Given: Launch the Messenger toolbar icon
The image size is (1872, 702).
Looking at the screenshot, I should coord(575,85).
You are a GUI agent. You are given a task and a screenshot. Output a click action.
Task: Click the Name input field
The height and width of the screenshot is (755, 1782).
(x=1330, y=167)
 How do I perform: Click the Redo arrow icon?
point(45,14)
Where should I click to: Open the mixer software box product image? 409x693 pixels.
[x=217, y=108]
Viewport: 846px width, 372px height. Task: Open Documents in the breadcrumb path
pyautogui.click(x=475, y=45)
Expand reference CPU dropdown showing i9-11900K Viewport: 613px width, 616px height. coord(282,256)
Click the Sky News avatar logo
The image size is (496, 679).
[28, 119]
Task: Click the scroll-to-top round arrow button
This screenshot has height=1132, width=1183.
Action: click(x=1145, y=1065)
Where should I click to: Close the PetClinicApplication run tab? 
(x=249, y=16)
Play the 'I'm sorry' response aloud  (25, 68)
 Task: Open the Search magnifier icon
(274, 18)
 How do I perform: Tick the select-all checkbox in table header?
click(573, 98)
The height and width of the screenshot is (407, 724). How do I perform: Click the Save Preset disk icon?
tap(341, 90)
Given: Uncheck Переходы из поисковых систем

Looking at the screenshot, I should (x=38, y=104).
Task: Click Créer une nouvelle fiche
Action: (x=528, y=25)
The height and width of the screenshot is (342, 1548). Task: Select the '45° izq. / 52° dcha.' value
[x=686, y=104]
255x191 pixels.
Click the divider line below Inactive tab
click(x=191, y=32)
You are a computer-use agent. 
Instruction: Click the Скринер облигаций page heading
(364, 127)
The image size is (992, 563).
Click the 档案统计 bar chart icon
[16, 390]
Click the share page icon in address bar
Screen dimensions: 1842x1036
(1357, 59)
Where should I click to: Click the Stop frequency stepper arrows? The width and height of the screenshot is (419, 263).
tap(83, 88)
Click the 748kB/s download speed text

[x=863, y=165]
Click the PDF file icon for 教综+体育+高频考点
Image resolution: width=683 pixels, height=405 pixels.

....................

■ TASK BRIEF
Set the listing above down again exactly.

■ SOLUTION FOR THIS EXERCISE
Given: Launch the Messenger toolbar icon
The image size is (1872, 702).
Looking at the screenshot, I should coord(575,85).
You are a GUI agent. You are given a task and a screenshot. Output a click action.
Task: Click the Name input field
The height and width of the screenshot is (755, 1782).
(x=1330, y=167)
 How do I perform: Click the Redo arrow icon?
point(45,14)
Where should I click to: Open the mixer software box product image? 409x693 pixels.
[x=217, y=108]
Viewport: 846px width, 372px height. Task: Open Documents in the breadcrumb path
pyautogui.click(x=475, y=45)
Expand reference CPU dropdown showing i9-11900K Viewport: 613px width, 616px height. coord(282,256)
Click the Sky News avatar logo
The image size is (496, 679).
[28, 119]
Task: Click the scroll-to-top round arrow button
This screenshot has height=1132, width=1183.
Action: click(x=1145, y=1065)
Where should I click to: Close the PetClinicApplication run tab? 
(x=249, y=16)
Play the 'I'm sorry' response aloud  (25, 68)
 Task: Open the Search magnifier icon
(274, 18)
 How do I perform: Tick the select-all checkbox in table header?
click(573, 98)
The height and width of the screenshot is (407, 724). How do I perform: Click the Save Preset disk icon?
tap(341, 90)
Given: Uncheck Переходы из поисковых систем

Looking at the screenshot, I should (x=38, y=104).
Task: Click Créer une nouvelle fiche
Action: (x=528, y=25)
The height and width of the screenshot is (342, 1548). Task: Select the '45° izq. / 52° dcha.' value
[x=686, y=104]
255x191 pixels.
Click the divider line below Inactive tab
click(x=191, y=32)
You are a computer-use agent. 
Instruction: Click the Скринер облигаций page heading
(364, 127)
The image size is (992, 563).
Click the 档案统计 bar chart icon
[16, 390]
Click the share page icon in address bar
Screen dimensions: 1842x1036
(1357, 59)
Where should I click to: Click the Stop frequency stepper arrows? The width and height of the screenshot is (419, 263).
tap(83, 88)
Click the 748kB/s download speed text

[x=863, y=165]
Click the PDF file icon for 教综+体育+高频考点
Image resolution: width=683 pixels, height=405 pixels.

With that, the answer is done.